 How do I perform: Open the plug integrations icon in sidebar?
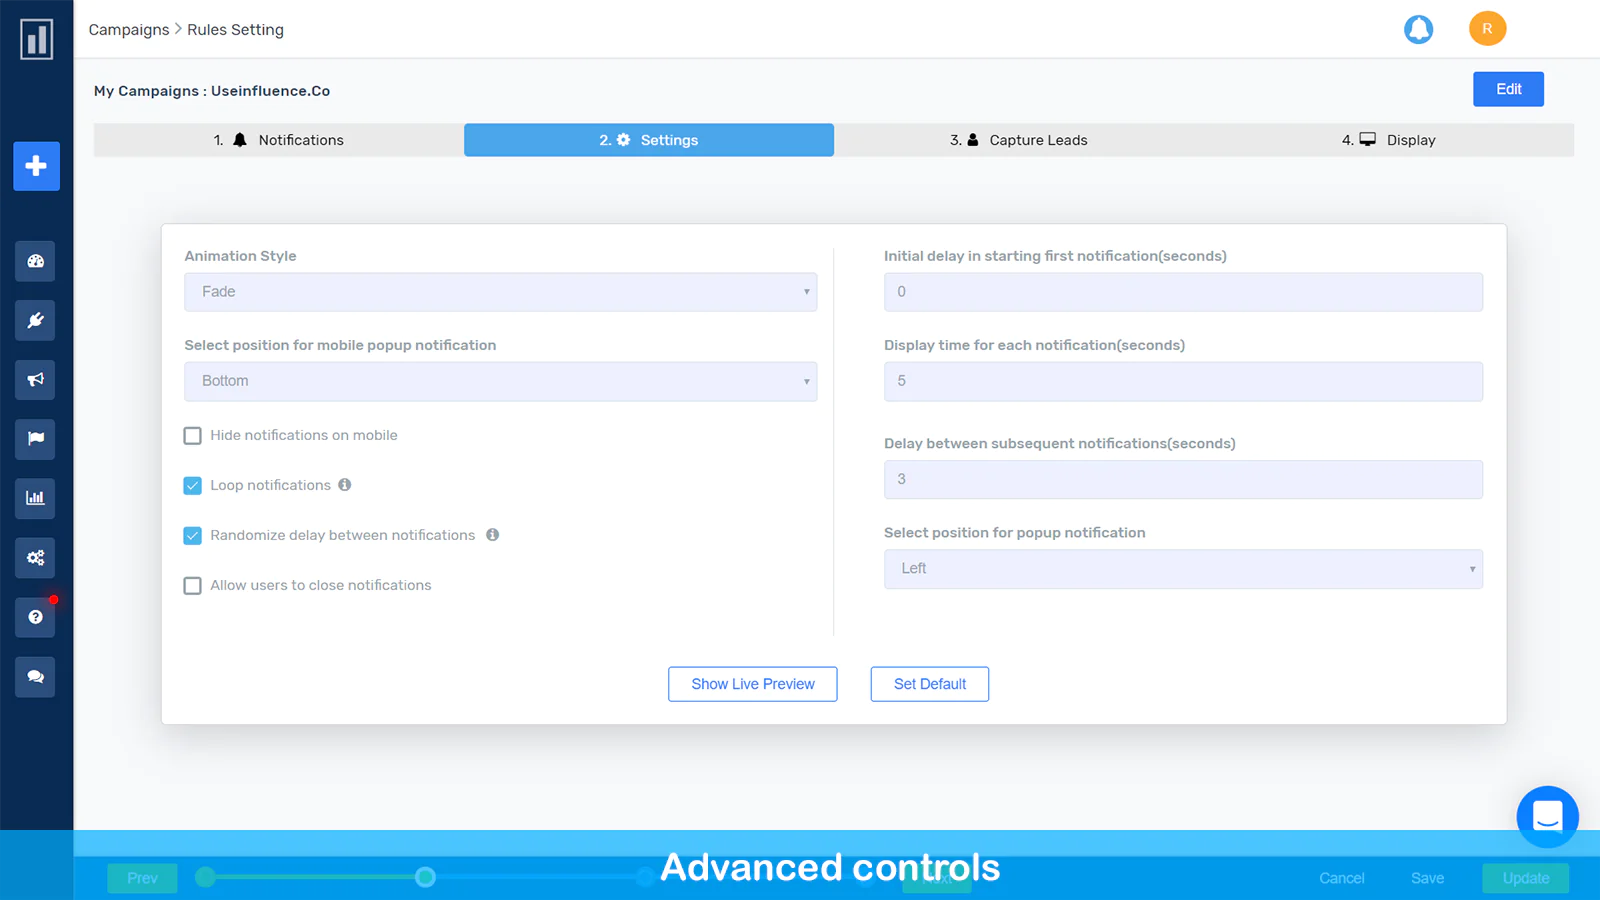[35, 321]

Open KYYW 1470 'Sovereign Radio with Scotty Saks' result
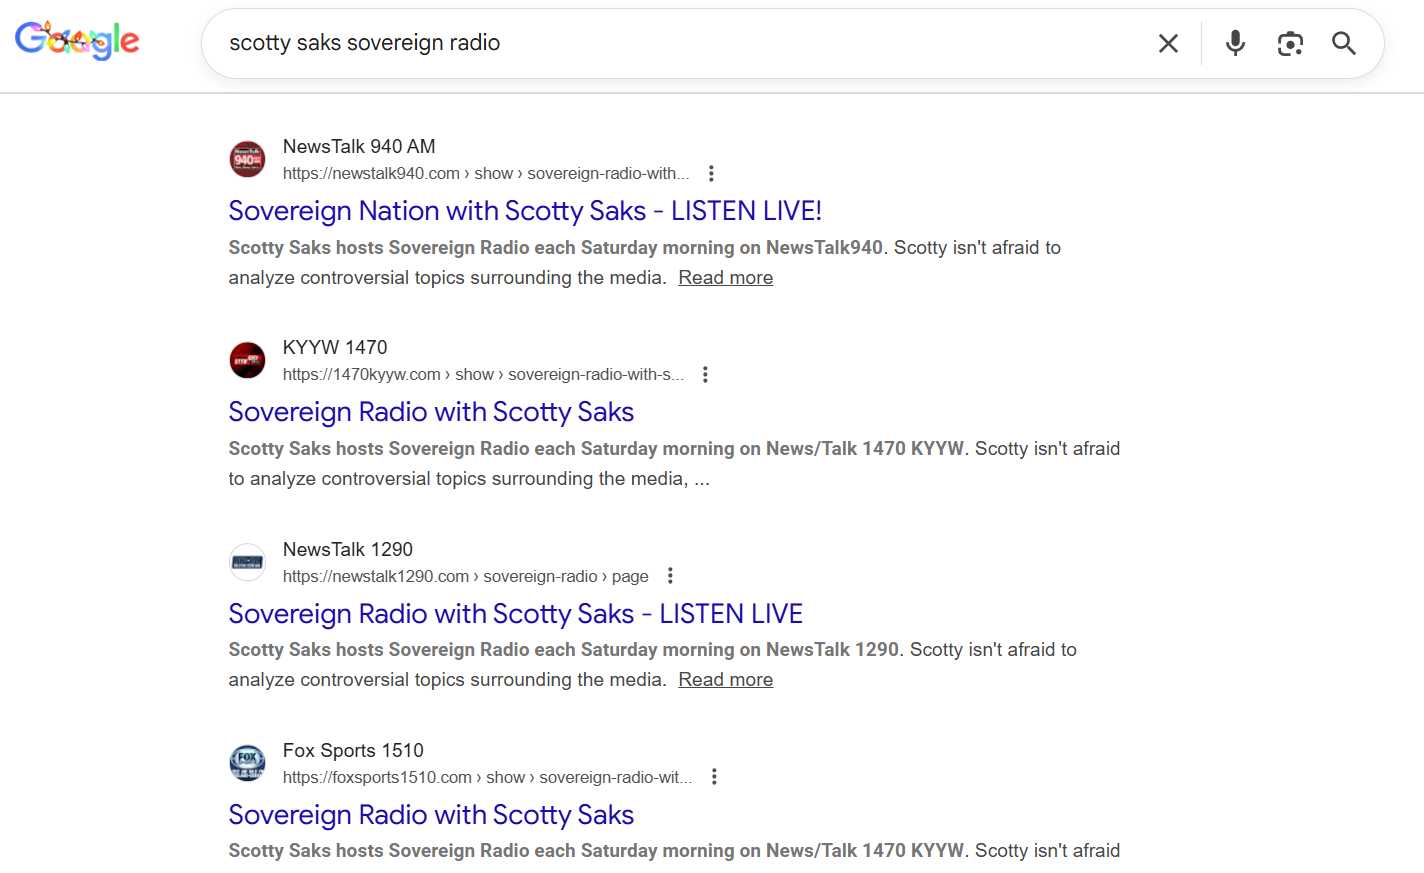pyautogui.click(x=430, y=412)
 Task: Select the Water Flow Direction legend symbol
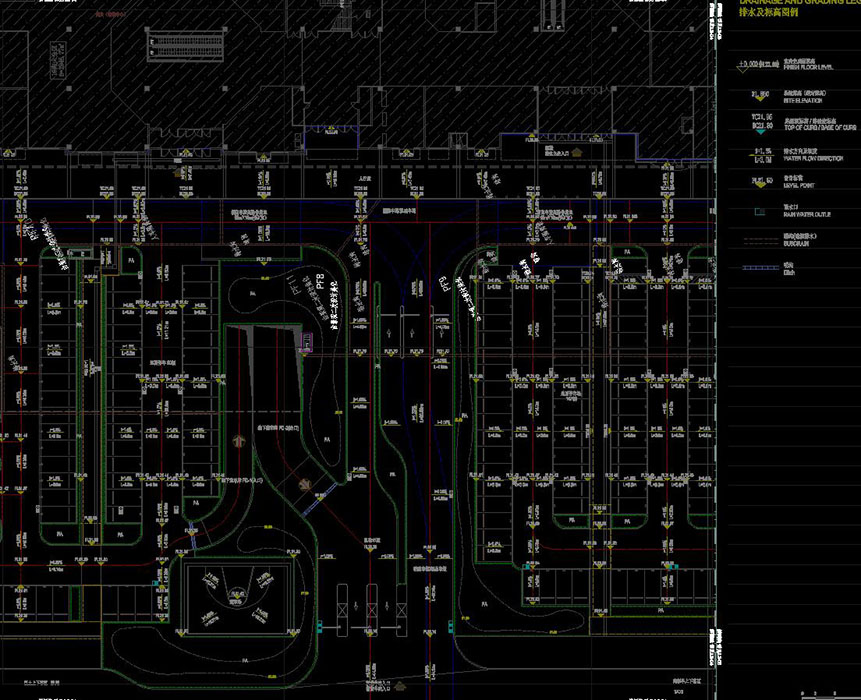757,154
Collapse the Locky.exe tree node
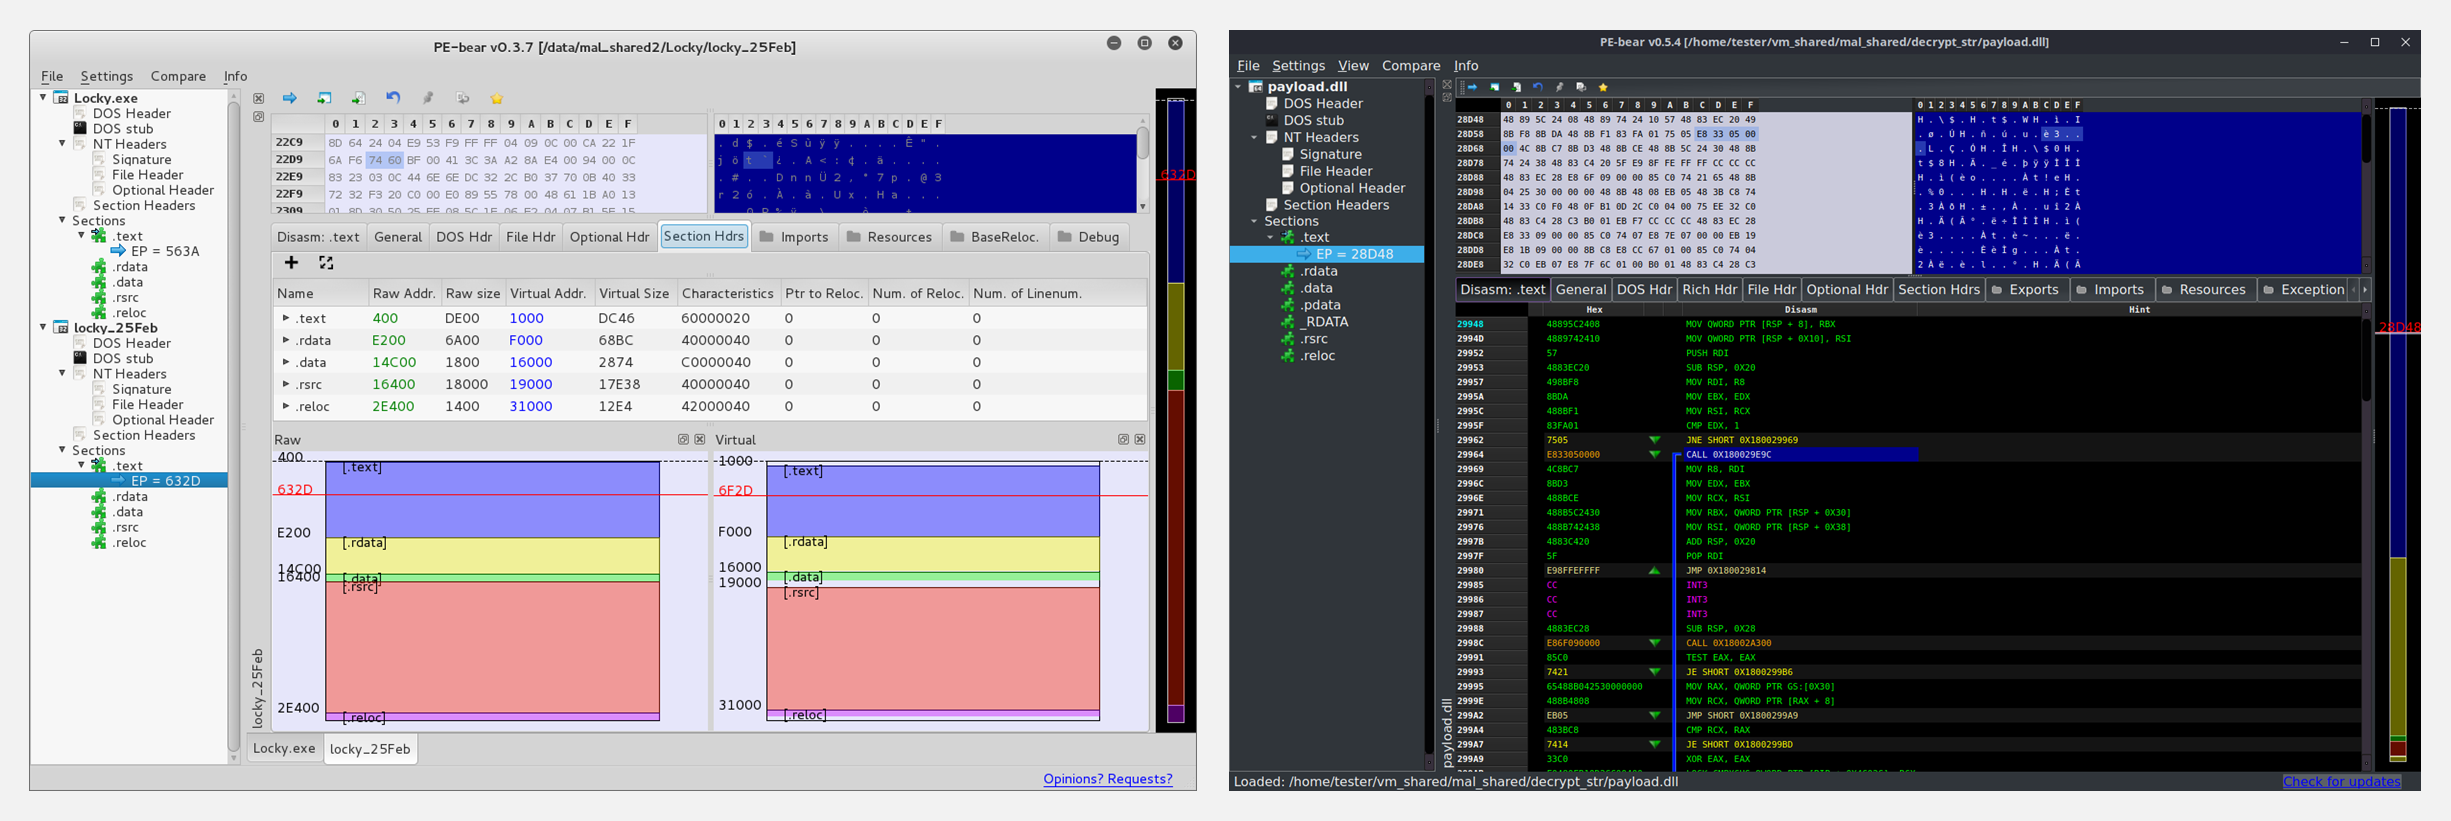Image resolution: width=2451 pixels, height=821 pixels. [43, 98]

- - - - - - -

_WHAT YOU NEED TO DO_
Only the lines from the one that contains "Open KYYW 1470" to the end of the records, inclusive, are to be quoted exactly, with pictures excluded.

_EXPECTED ANSWER_
Open KYYW 1470 'Sovereign Radio with Scotty Saks' result
pyautogui.click(x=430, y=412)
 Task: Select the Water Flow Direction legend symbol
757,154
Collapse the Locky.exe tree node
Image resolution: width=2451 pixels, height=821 pixels. [43, 98]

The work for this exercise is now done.